Pane, pasta, biscotti al farro: in Germania 1 su 5 li taglia col più economico frumento

FARRO

Quanto farro c’è nei prodotti di farro? Sembrerebbe un gioco di parole ma è esattamente quello che si sono chieste le autorità pubbliche tedesche che lo scorso anno si sono attrezzate per analizzare 133 alimenti a base di farro. E quello che hanno trovato non li ha di certo rassicurati.

Che si tratti di pane, biscotti o pasta, i prodotti di farro sono molto apprezzati dai consumatori. Il farro è considerato originale e naturale e si dice anche che abbia una migliore tolleranza alle proteine ​​del grano rispetto al grano convenzionale, anche se le prove scientifiche su questo sono finora solo scarse. E dato che i consumatori sono disposti a pagare un prezzo più alto per questi prodotti, il controllo delle miscele diventa interessante.

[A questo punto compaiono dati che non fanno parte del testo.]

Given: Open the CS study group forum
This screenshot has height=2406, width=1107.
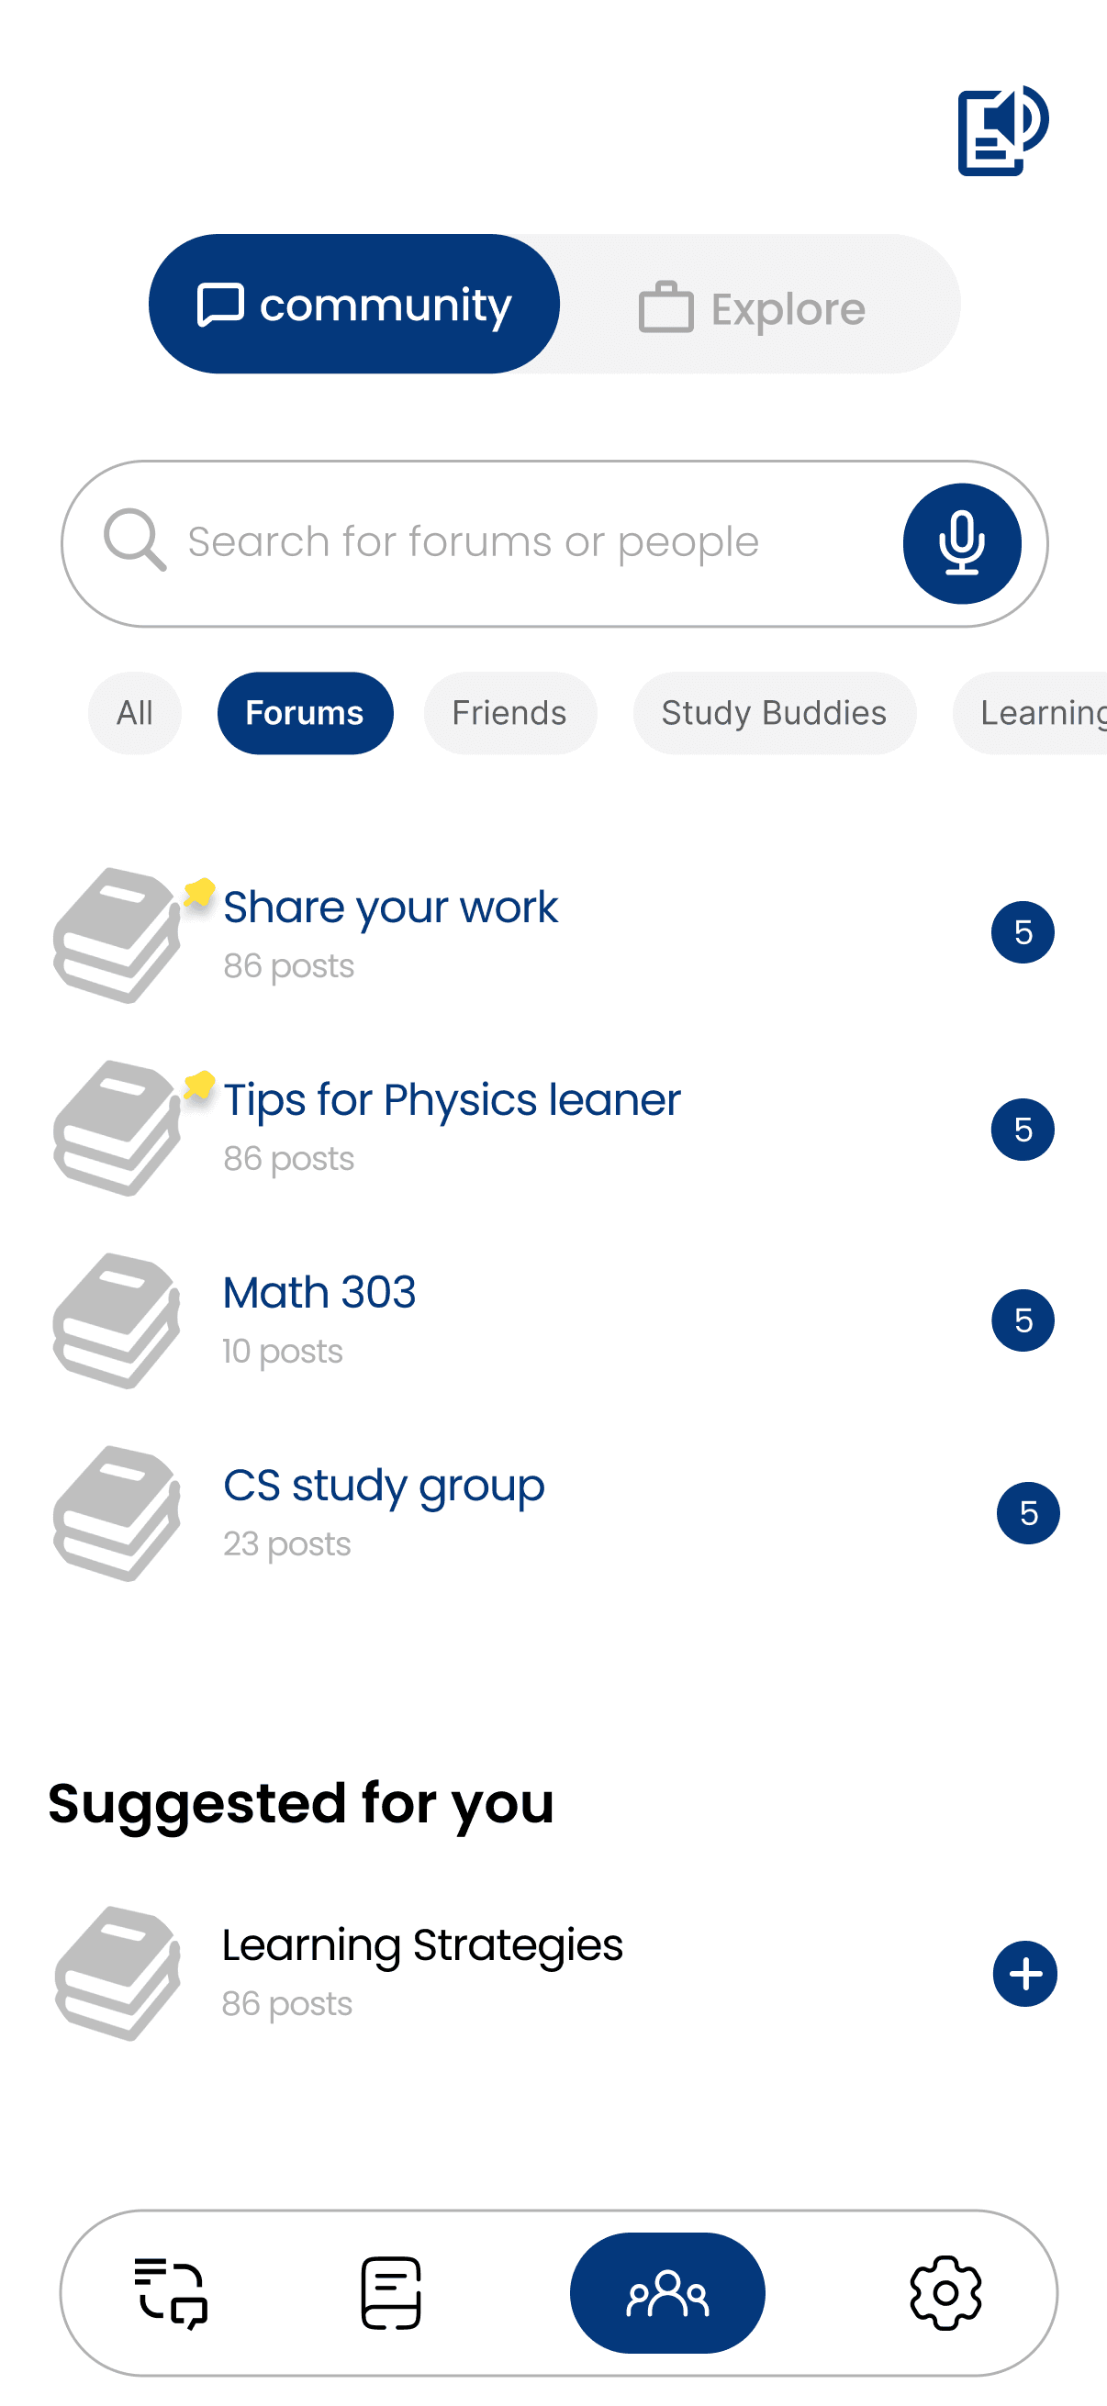Looking at the screenshot, I should (553, 1513).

La metà dei campioni analizzati conteneva solo bassi livelli di contaminazione da frumento tenero del 5% e meno. In un altro 28% dei campioni, la contaminazione era ancora entro l’intervallo di tolleranza (fino al 10%). Tuttavia, 29 su 133 campioni (più di uno su 5) hanno mostrato una contaminazione significativa da frumento tenero dal 10 al 20%. Il termine “farro” è stato giudicato ingannevole, soprattutto nel caso di proporzioni superiori al 20% e di utilizzo esclusivo del farro come tipo di frumento. Il maggior numero di campioni contaminati sono stati quelli di pasta.

Il farro (in botanica Triticum spelta) è strettamente correlato al frumento tenero o tenero (Triticum aestivum). Essendo un tipo di grano robusto che richiede solo scarse esigenze di terreno e fertilizzazione, è considerato naturale. A causa della minore resa e della più complessa estrazione del chicco, i prezzi alla produzione del farro sono circa il 25% superiori rispetto al frumento convenzionale; nella vendita al dettaglio questa differenza è spesso ancora maggiore. Gli apporti di frumento convenzionale non possono essere completamente evitati nel caso della farina di farro proveniente dai mulini ma questa percentuale è considerata tollerabile se non supera il 5%. E va detto che non esistono valori limite previsti nella normativa alimentare.